The struggle to be trendy and have the latest fashion pieces is super real, and your worst enemy is that things actually cost money. I’ve always loved clothing and sometimes would skip a meal or two because I had just snagged a new top or a skirt, because I had forgotten that I needed to eat. The secret to being successful with your finances isn’t to make more money because the more you make, the more you would inevitably spend. Marrying a wealthy man/woman is also not the answer to your woes because he/she might not be as spendy as you are (that’s why they’re wealthy….). The secret to your success with finances and fashion is in how you spend and how you save.  In order to be successful you’ll need a few things.

1. Work on getting rid of debt and get an accountability partner.

This is someone who can help you creep out of your debt by keeping you accountable for what you’re spending, someone who helps you make a budget. Total honesty and transparency is needed, because you’ll have to tell them everything. You might not think you need one, but trust me, it feels so amazing knowing that someone has your back. They can encourage you, ask you the hard questions, and also praise you when you’ve made a small victory. It has to be someone you trust, and someone who’s a little more savvy when it comes to money. Being honest, transparent, and willing to change is the key to success. If you don’t work on getting rid of debt now, it’ll always hang over your head.

2. A solid budget plan.

I was always useless when it came to budgeting, until my bills were falling behind and I had no clue how much money I had spent on dinner and drinks that month. After I started making a budget, it was so much clearer to see where my money was going, and what it needed to be saved for. It was also way easier to carve out a little shopping money, because every penny had been allocated. Whether it was food, rent, transportation etc, it all had a dollar amount attached to it. If you spent too much in one area, you had to take it out of another. Credit cards weren’t an option (at one point I had maxed them out). Take any left over money and put it into savings.

3. An aggressive attitude towards finding the best deals.

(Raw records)
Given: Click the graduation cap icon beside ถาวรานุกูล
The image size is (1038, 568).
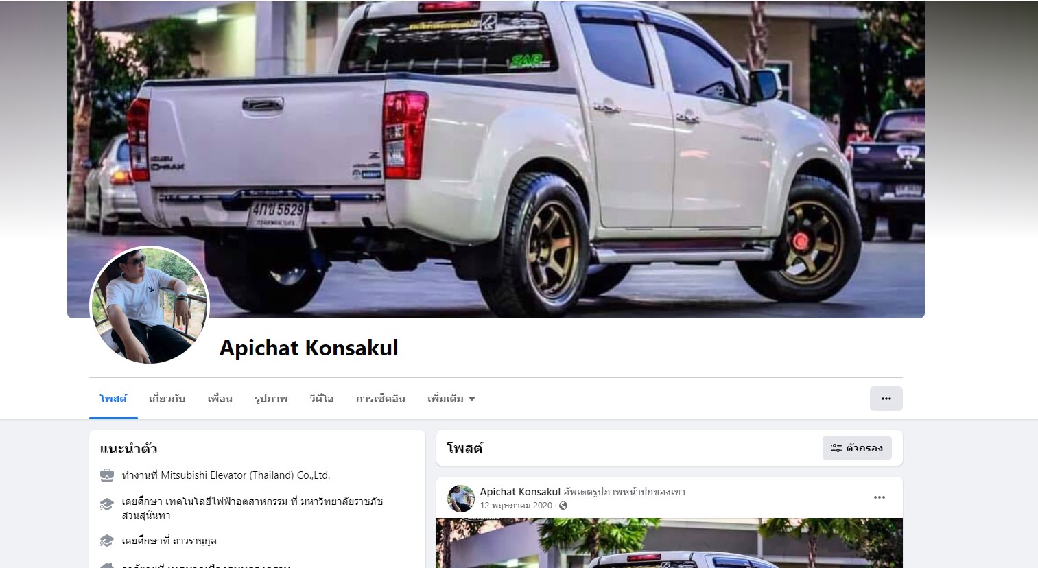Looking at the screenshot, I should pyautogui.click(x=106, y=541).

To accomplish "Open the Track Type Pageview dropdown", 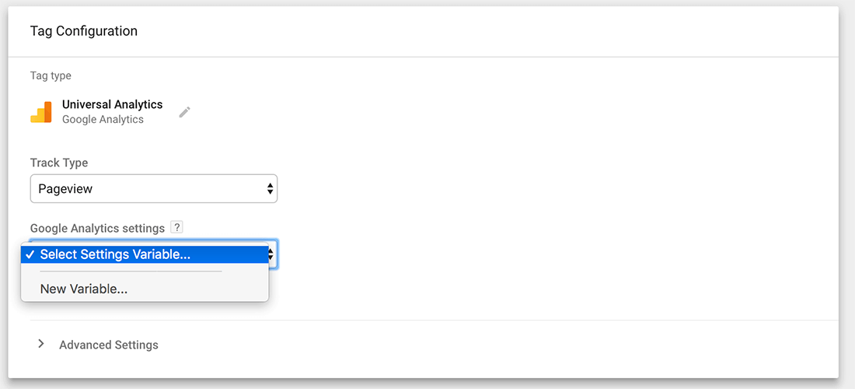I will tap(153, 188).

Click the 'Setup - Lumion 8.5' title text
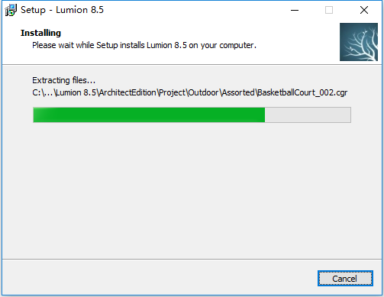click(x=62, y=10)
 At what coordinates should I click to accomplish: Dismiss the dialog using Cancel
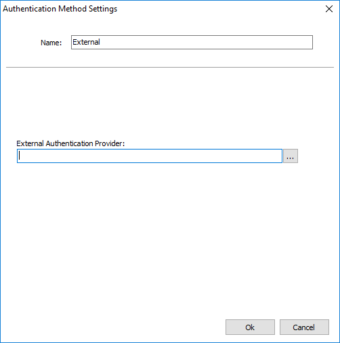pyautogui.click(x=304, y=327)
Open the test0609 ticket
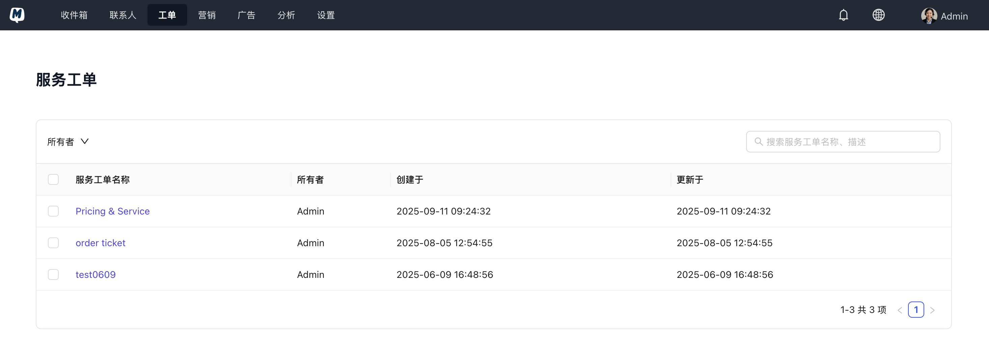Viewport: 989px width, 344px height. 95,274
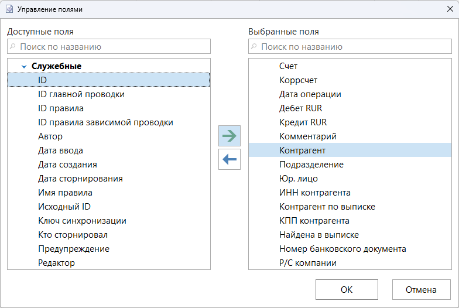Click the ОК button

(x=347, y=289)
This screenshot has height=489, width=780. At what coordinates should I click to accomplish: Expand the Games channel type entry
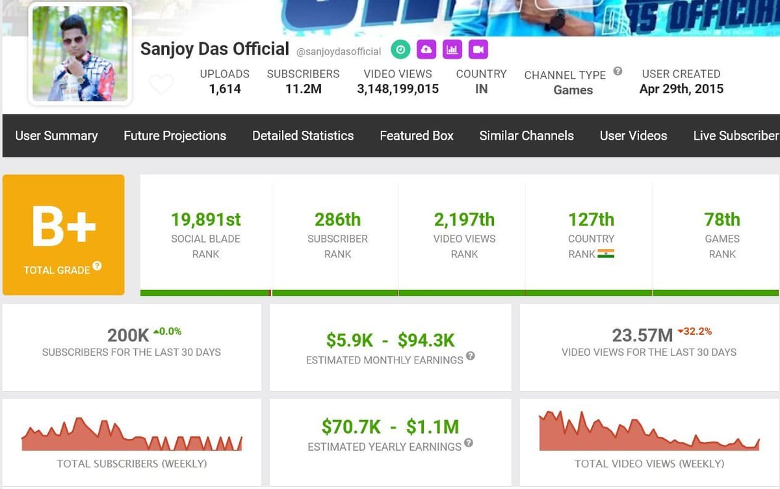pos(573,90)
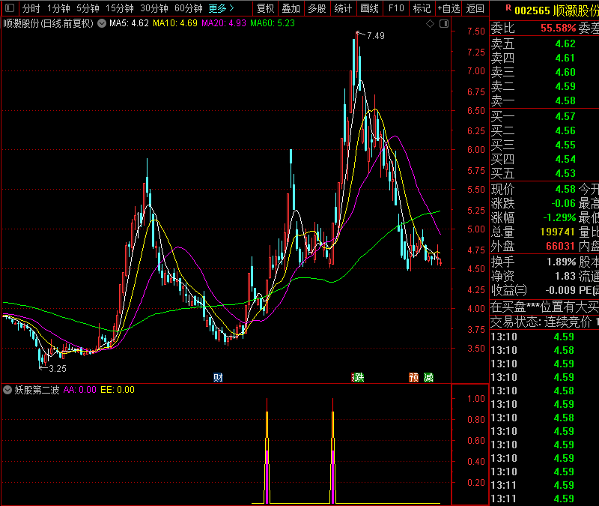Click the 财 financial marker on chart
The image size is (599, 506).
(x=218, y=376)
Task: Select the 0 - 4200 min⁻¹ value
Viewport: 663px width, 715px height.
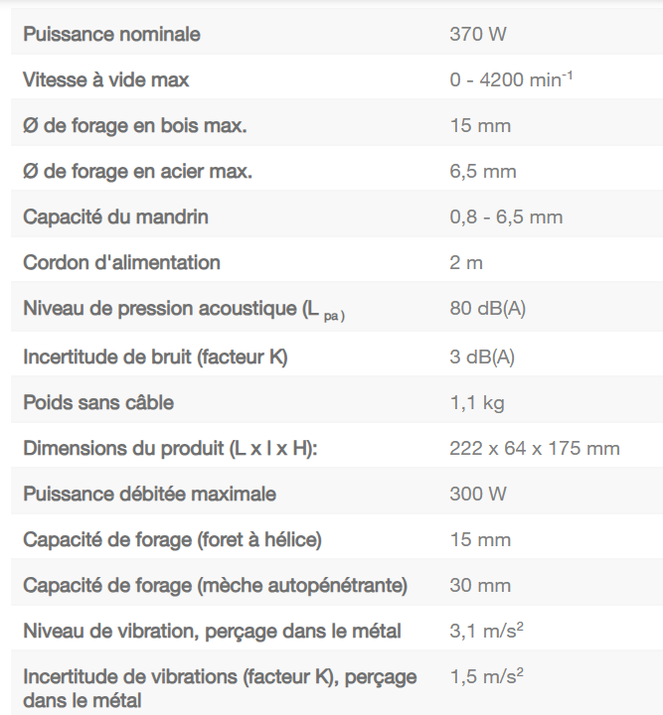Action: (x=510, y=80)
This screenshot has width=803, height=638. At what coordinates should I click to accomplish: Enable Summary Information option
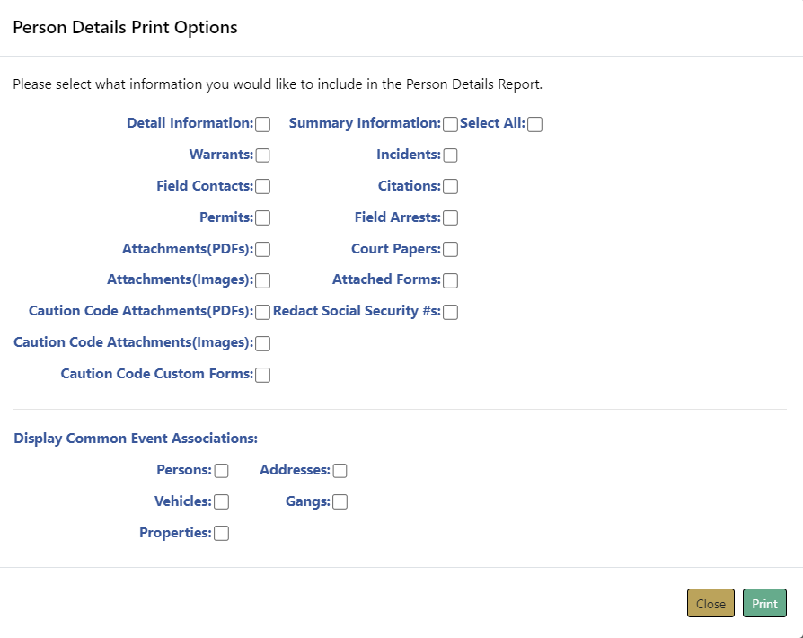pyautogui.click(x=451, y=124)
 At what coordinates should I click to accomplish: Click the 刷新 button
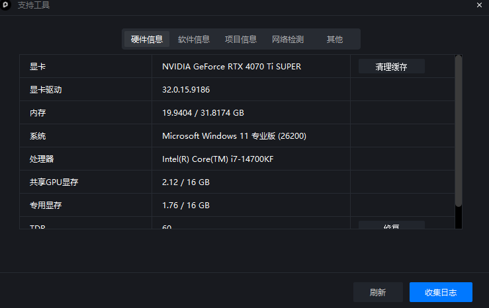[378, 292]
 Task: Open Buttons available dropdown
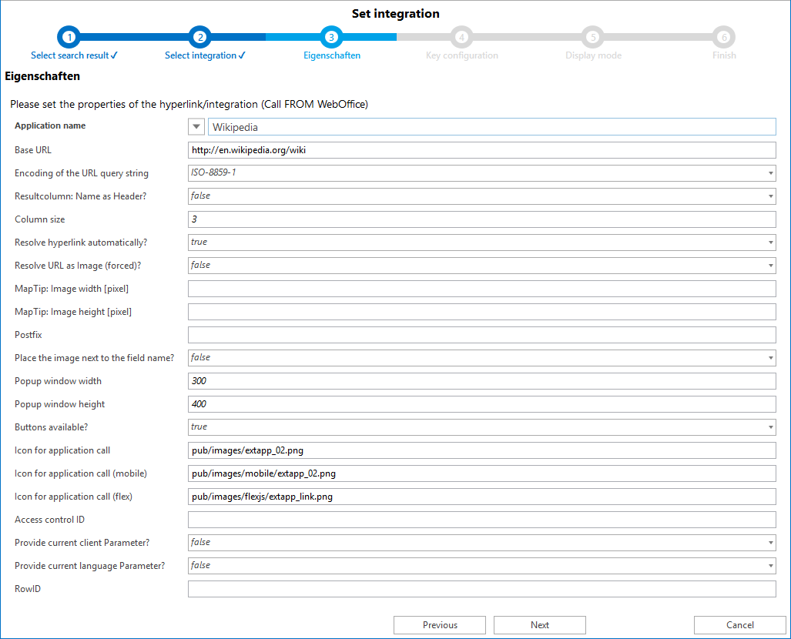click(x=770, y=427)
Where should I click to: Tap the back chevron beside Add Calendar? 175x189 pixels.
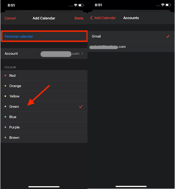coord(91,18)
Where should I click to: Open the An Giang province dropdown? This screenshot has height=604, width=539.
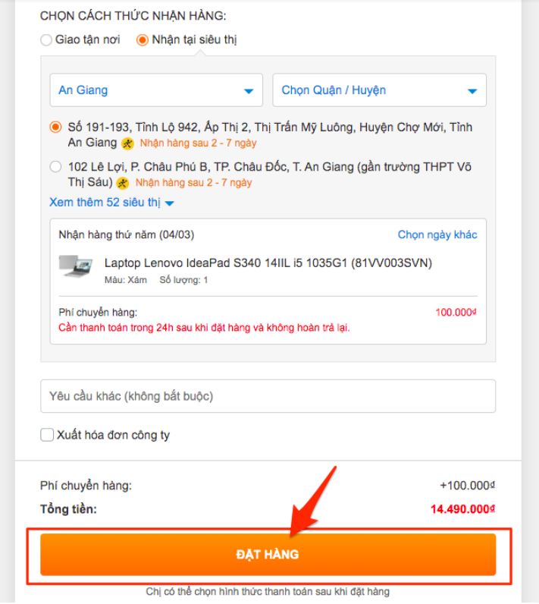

STATED TASK 1:
Reproduce word for word the passage of the post on fashion and money that opens with the words containing "2. A solid budget" and closes with "it into savings.".
STATED TASK 2:
Answer these questions from the post on fashion and money.
(a) Why does the post say marrying a wealthy man or woman won't solve your money woes?
(b) What had the writer once done with credit cards?
(c) Where should any leftover money go under the budget plan?
The records play no part in what is asked here.

TASK OUTPUT 1:
2. A solid budget plan.

I was always useless when it came to budgeting, until my bills were falling behind and I had no clue how much money I had spent on dinner and drinks that month. After I started making a budget, it was so much clearer to see where my money was going, and what it needed to be saved for. It was also way easier to carve out a little shopping money, because every penny had been allocated. Whether it was food, rent, transportation etc, it all had a dollar amount attached to it. If you spent too much in one area, you had to take it out of another. Credit cards weren’t an option (at one point I had maxed them out). Take any left over money and put it into savings.

TASK OUTPUT 2:
(a) He or she might not be as spendy as you are.
(b) The writer had maxed them out.
(c) Into savings.